Updated: July 2, 2018 4:32:48 pm
It’s Saturday morning and the house erupts with shouts of “Give that back! It isn’t yours” and the next thing I know, there is a massive chase around the dining table akin to a scene out of a Fast and Furious movie. The elder one in the lead, holding a carefully crafted Lego robot as high up as he can, while simultaneously pulling out chairs from behind him to stop the younger one’s progress. The chase now leads to the rest of the house and I find myself involved as I desperately swoop in to save my precious European souvenir from being knocked over. The whole escapade ends with me shouting, the older one sulking and the younger one in a flood of tears. If this scene seems remotely familiar, you have either grown up with siblings or are a parent of siblings.
Even the best sibling relationships have their fair share of ups and downs. The fact is, unlike friends, siblings don’t get to choose each other. They happen to be born or brought up in the same family. Their interests and personalities may not be similar. They may be of different ages and genders. And, yet, their sibling is the person that they spend the maximum amount of time with, in their childhood. And both of them want the same thing — the complete and undivided attention of their parents. This manifests itself in their bickering and squabbling over non-issues and, in some cases, getting into physical fights with one or both getting hurt in the process.

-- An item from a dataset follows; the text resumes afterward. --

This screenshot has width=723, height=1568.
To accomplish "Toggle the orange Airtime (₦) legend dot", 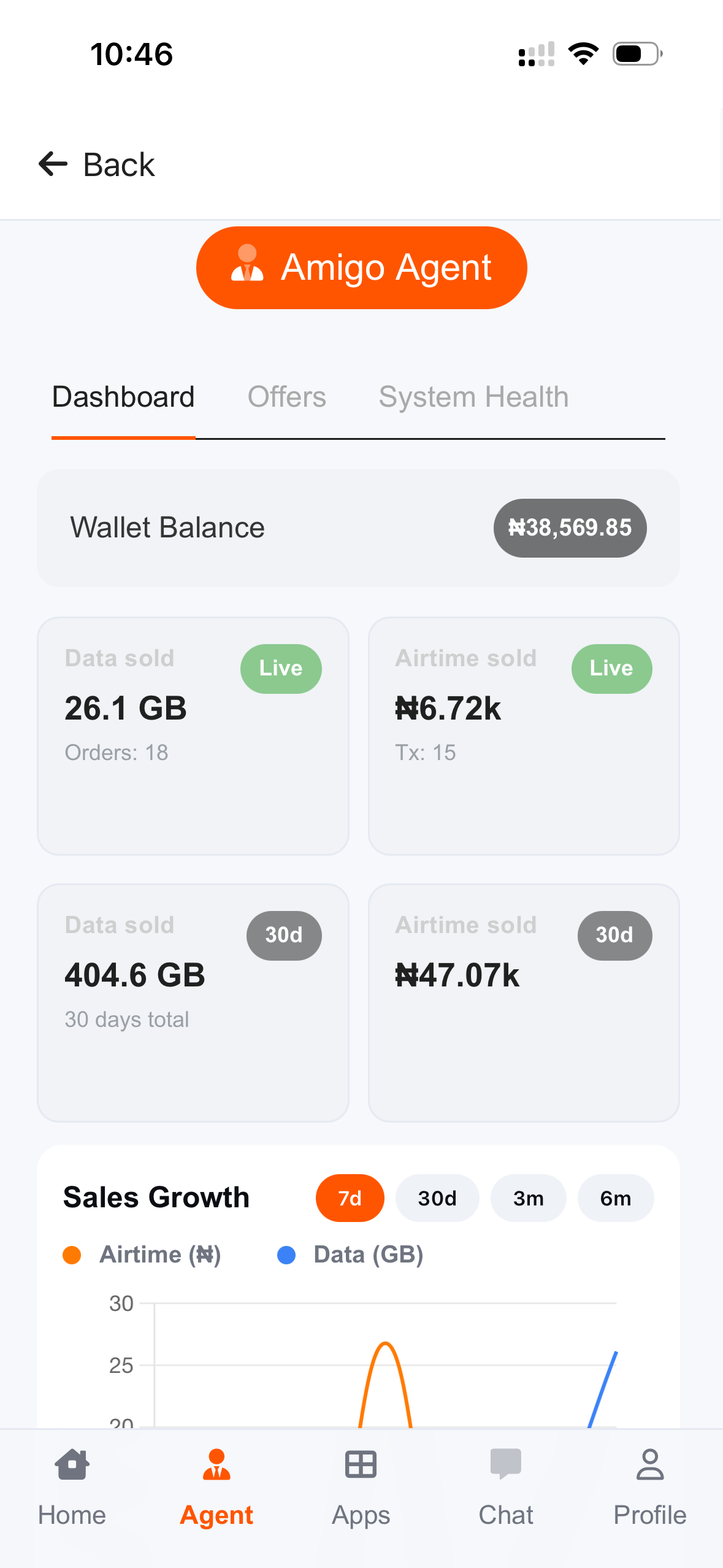I will click(x=72, y=1255).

While sibling squabbles are perfectly normal and part of the growing up process, we still need to put some measures in place to ensure that things don’t get out of hand.

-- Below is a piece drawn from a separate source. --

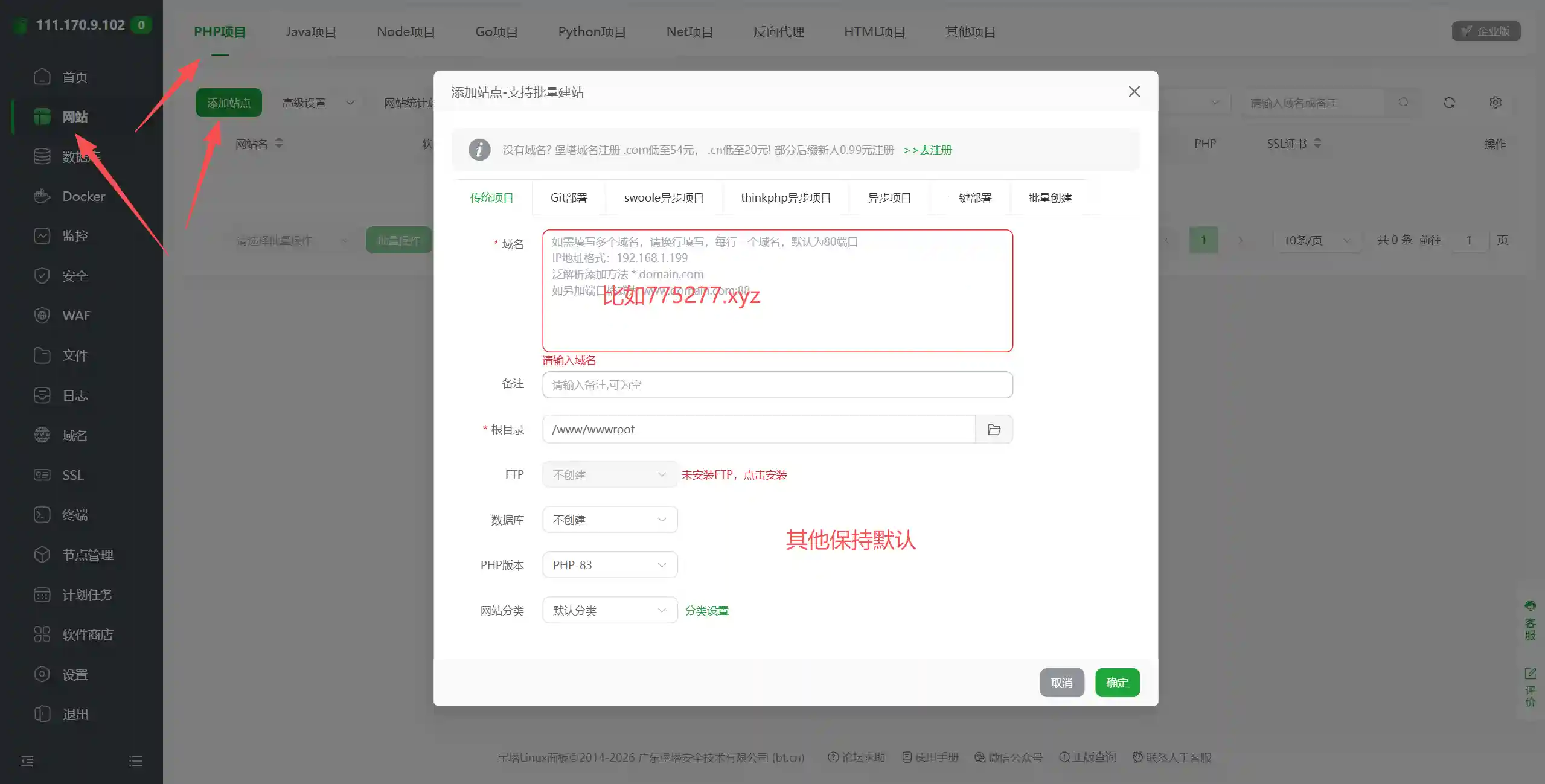Expand the 数据库 dropdown
The image size is (1545, 784).
coord(610,520)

Each child is different. They react differently to situations and need to be dealt with differently. One child may do what he is told immediately, but the other needs to be told 10 times before he completes his task. While one child may leap out of bed as soon as the alarm rings, another may not budge until a bucket of water has been poured over his head. Resentment is bound to creep in if you keep comparing one to the other. Acknowledge that each one is different. If a child needs more time to wake up in the morning, maybe start waking him up 5 minutes earlier than his sibling. Encourage their individual interests and celebrate their achievements. Allow them an opportunity to make their own mark in their own area of interest. Having separate interests will reduce the scope for comparison.
Set rules for the family
We have a “Stop it! I don’t like it” rule in the family. The minute anyone says it, the other person must immediately stop whatever they were doing that is annoying to the first person. It’s very easy for a fun wrestling match to turn into a not so fun pummelling session. This rule empowers them and allows them to solve minor squabbles without parental involvement.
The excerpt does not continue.